- What you need to do: Print each record that follows exactly, leaving the pictures behind.

Stored items:
────
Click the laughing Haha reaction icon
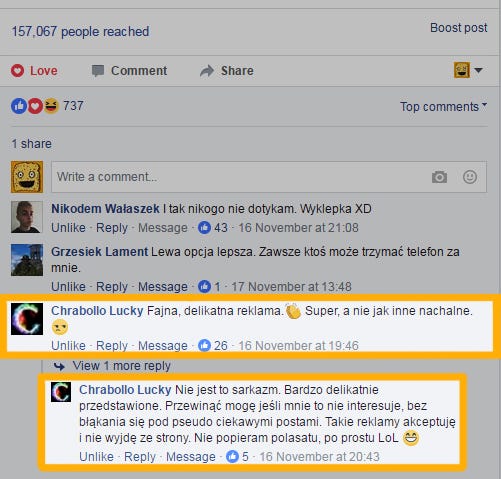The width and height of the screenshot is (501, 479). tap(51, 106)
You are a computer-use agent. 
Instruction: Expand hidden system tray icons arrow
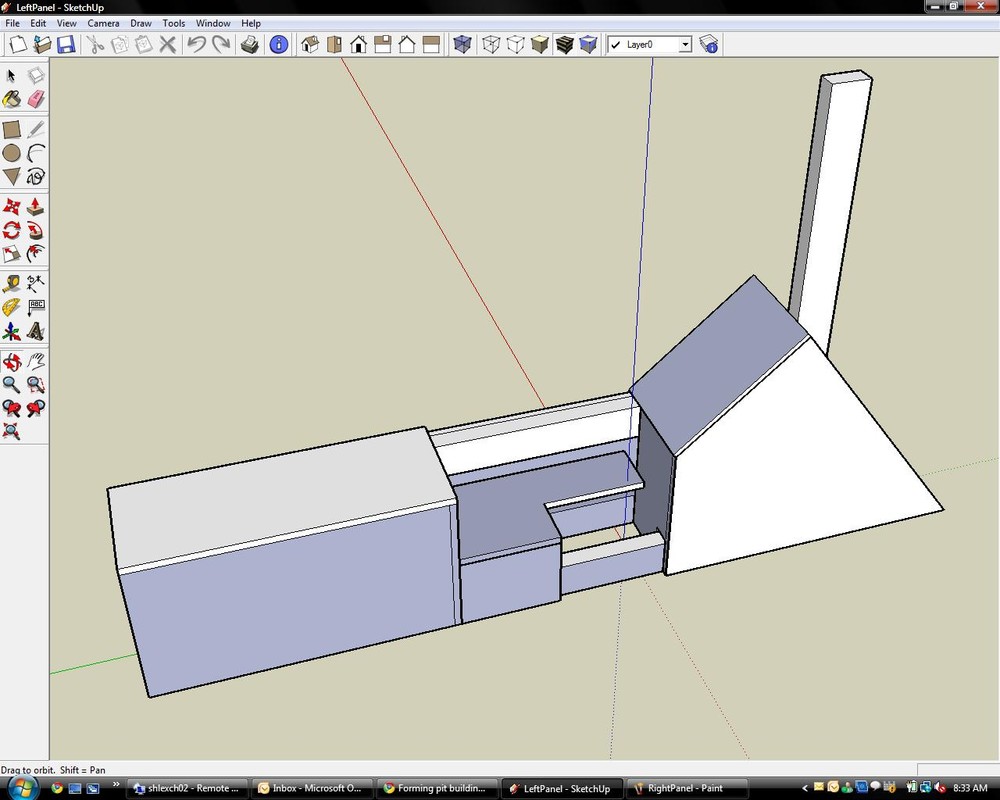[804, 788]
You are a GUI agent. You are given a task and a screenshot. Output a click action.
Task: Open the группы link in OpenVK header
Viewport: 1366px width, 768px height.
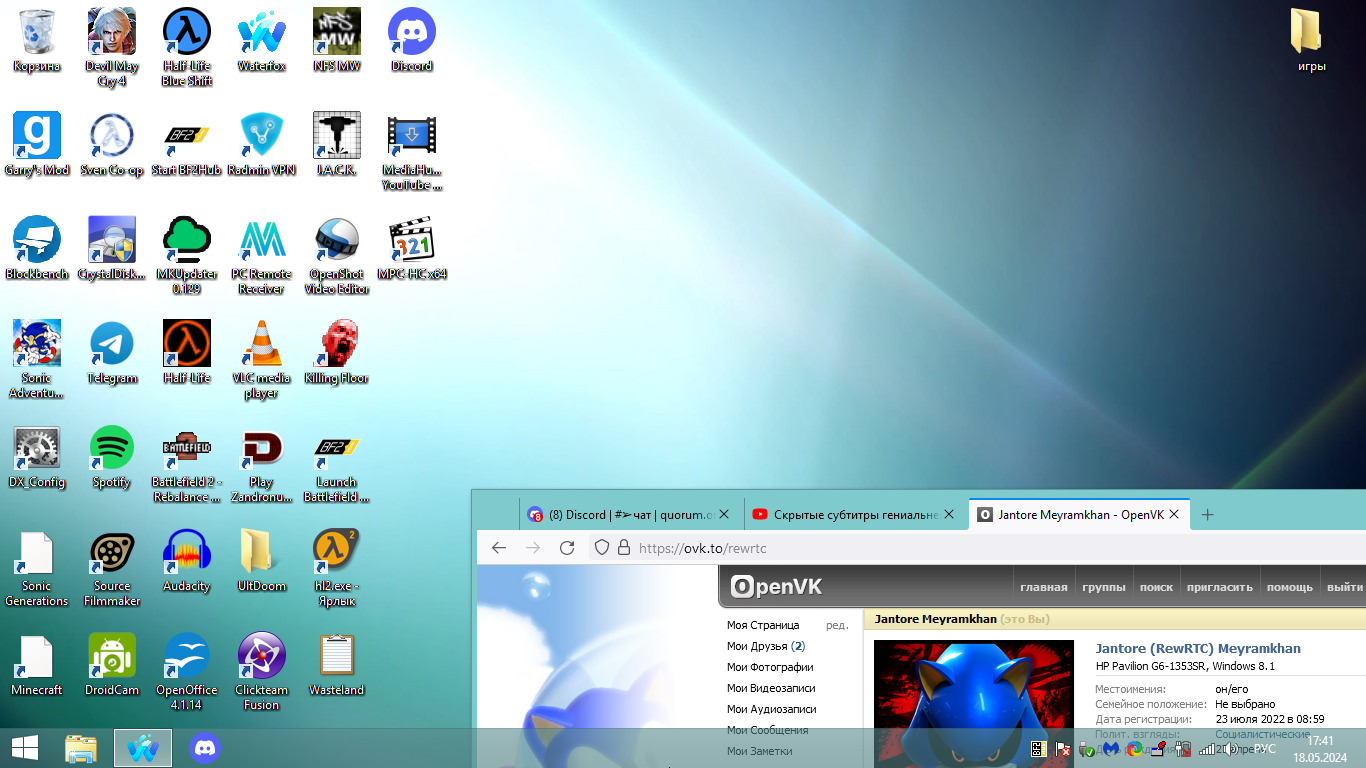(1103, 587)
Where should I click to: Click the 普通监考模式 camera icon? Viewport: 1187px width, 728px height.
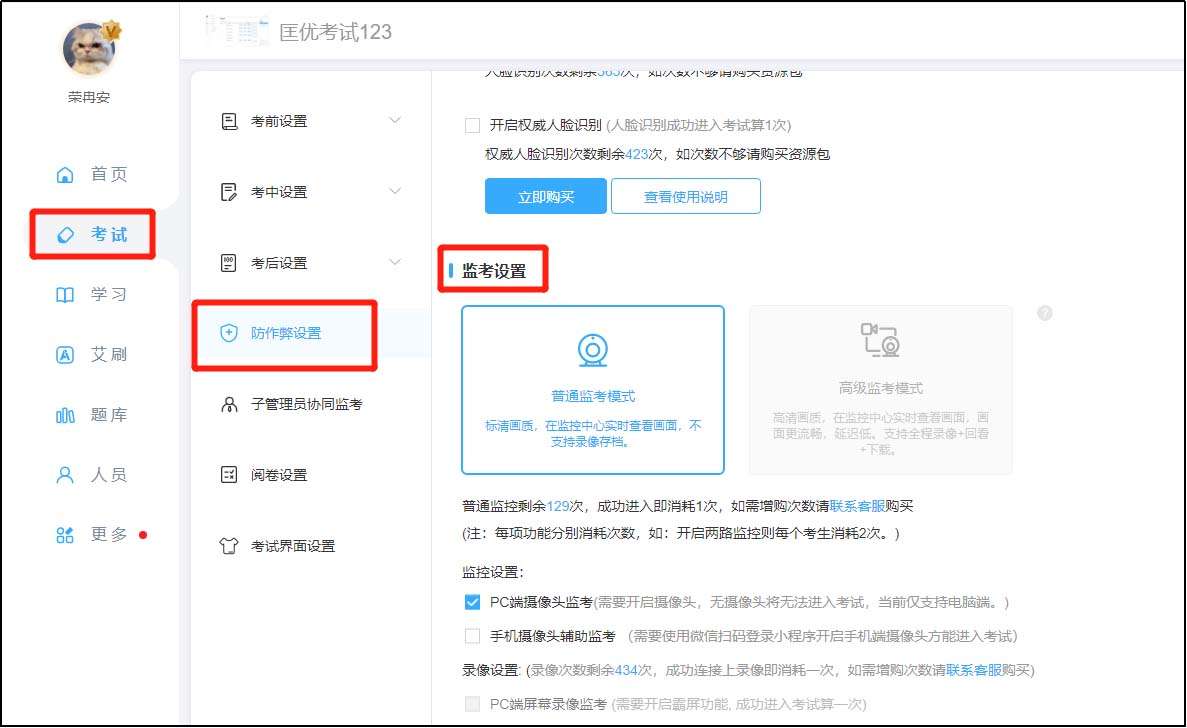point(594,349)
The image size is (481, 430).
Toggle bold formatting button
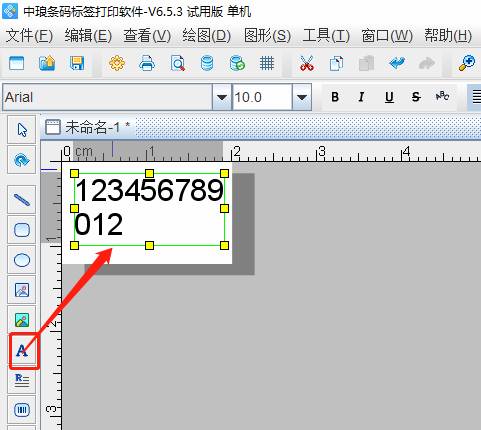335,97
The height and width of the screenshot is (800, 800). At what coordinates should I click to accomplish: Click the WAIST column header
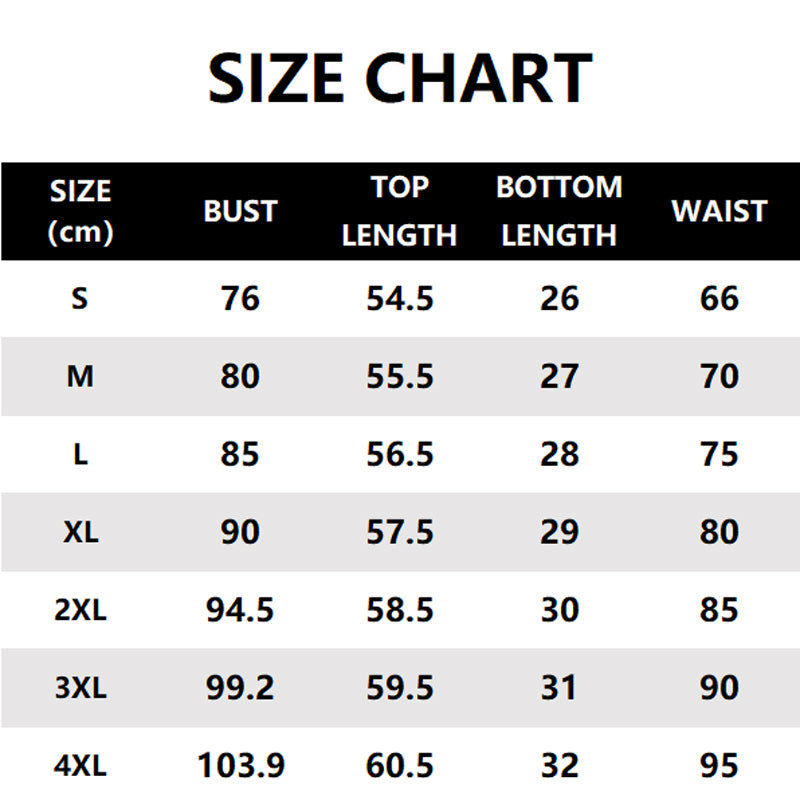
────
- Exercise response:
Click the laughing Haha reaction icon
The width and height of the screenshot is (501, 479). tap(51, 106)
You are a computer-use agent. 
Instruction: Expand hidden system tray icons arrow
[804, 788]
You are a GUI agent. You are given a task and a screenshot. Output a click action.
Task: Open the группы link in OpenVK header
Viewport: 1366px width, 768px height.
(1103, 587)
Where should I click to: Click the 普通监考模式 camera icon? Viewport: 1187px width, 728px height.
point(594,349)
The image size is (481, 430).
Toggle bold formatting button
335,97
The height and width of the screenshot is (800, 800). At what coordinates should I click to accomplish: Click the WAIST column header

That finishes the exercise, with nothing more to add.